According to figures released by Ofqual, poorer pupils in England eligible for free school meals have dropped further behind this year.
Fewer than 14 per cent of grades for students on free school meals achieved level seven or above, compared with more than 31 per cent of pupils who are not eligible for the benefit, with the gap increasing by nearly a fifth over the last four years.
With many of the most disadvantaged areas concentrated in northern cities such as Bradford and Hull, the former Children’s Commissioner for England, Anne Longfield, has called for a radical overhaul of education similar to that seen in the capital.
Otley-born Ms Longfield, who is now on the board of the Northern Powerhouse Partnership, said: “The London Challenge was launched by the Government in 2003 and successfully transformed some of the capital’s most under-performing schools.
“It did require significant investment but it was more than just money. It was about putting in place a robust infrastructure which allowed schools to work collectively, sharing learning and solving problems together.
“If this Government is serious about levelling up it needs to start with an education-led approach. It is about understanding where the weaknesses in the system are and identifying where intervention is needed.
“However, it needs the political will, because without that it simply won’t happen.”
A separate analysis by Ofqual found that 61.2 per cent of GCSE entries from private schools in England were awarded a grade seven or above this year, compared with 57.2 per cent in 2020 and 46.6 per cent in 2019.
Grammar schools had 68.4 per cent of entries achieve a top grade this year, while in comparison 28.1 per cent of pupils at academies were awarded a grade seven or higher.
Sir Peter Lampl, founder and chair of the Sutton Trust and the Education Endowment Foundation, said: “Our research has consistently shown how much harder state schools – particularly those in less-affluent areas – have been hit by the pandemic. It has compounded existing inequalities and today’s results are a reflection of that.”

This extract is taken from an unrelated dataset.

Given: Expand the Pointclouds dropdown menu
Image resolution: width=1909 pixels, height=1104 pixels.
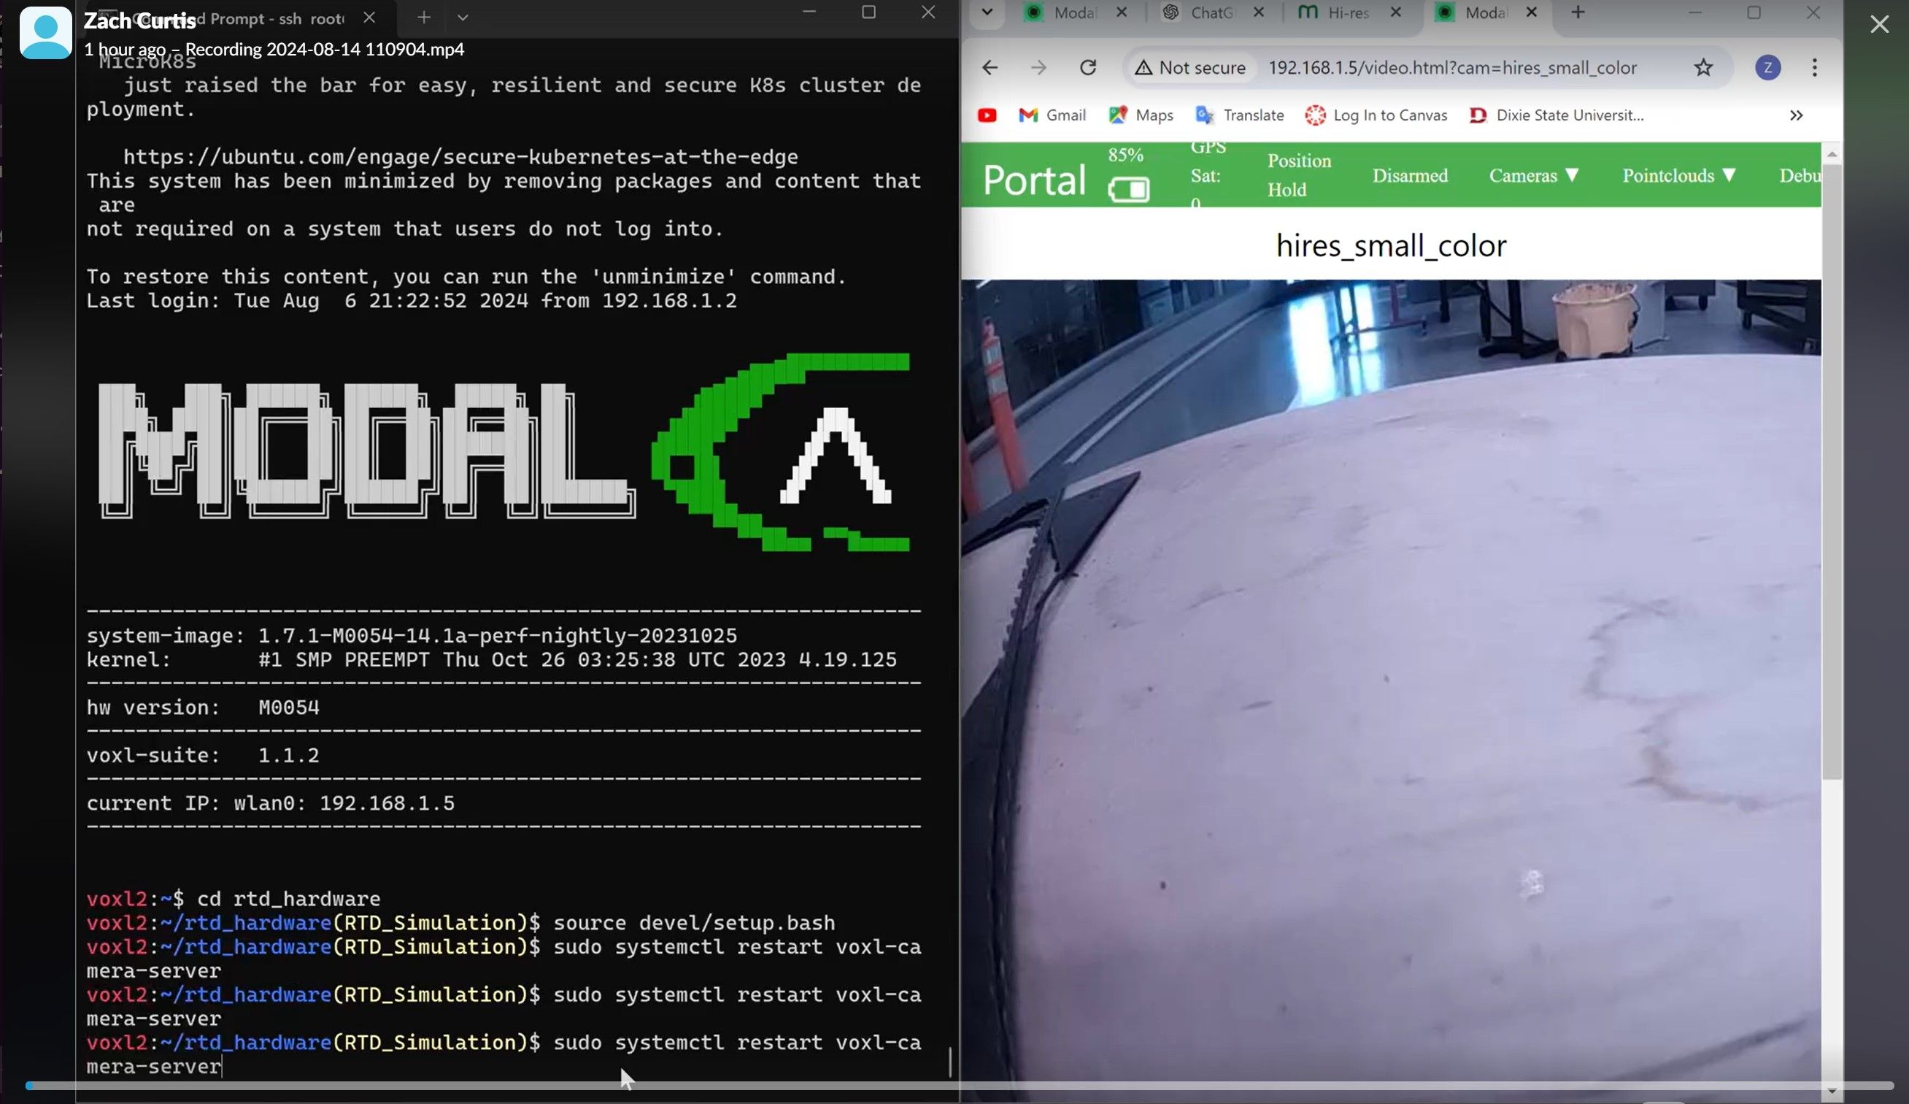Looking at the screenshot, I should (x=1678, y=175).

There are now growing concerns that the inequalities could have a long-term knock-on effect on the workplace, with many of today’s teenagers denied opportunities available to succeed.
Alissa Dhaliwal, head of skills at the Confederation of British Industry, said: “Ensuring people from all backgrounds can fulfil their potential in education is crucial to securing a more inclusive economy.
“We cannot allow the pandemic to worsen inequalities. Employers want diverse workforces which reflect the talent that exists in all corners of society.”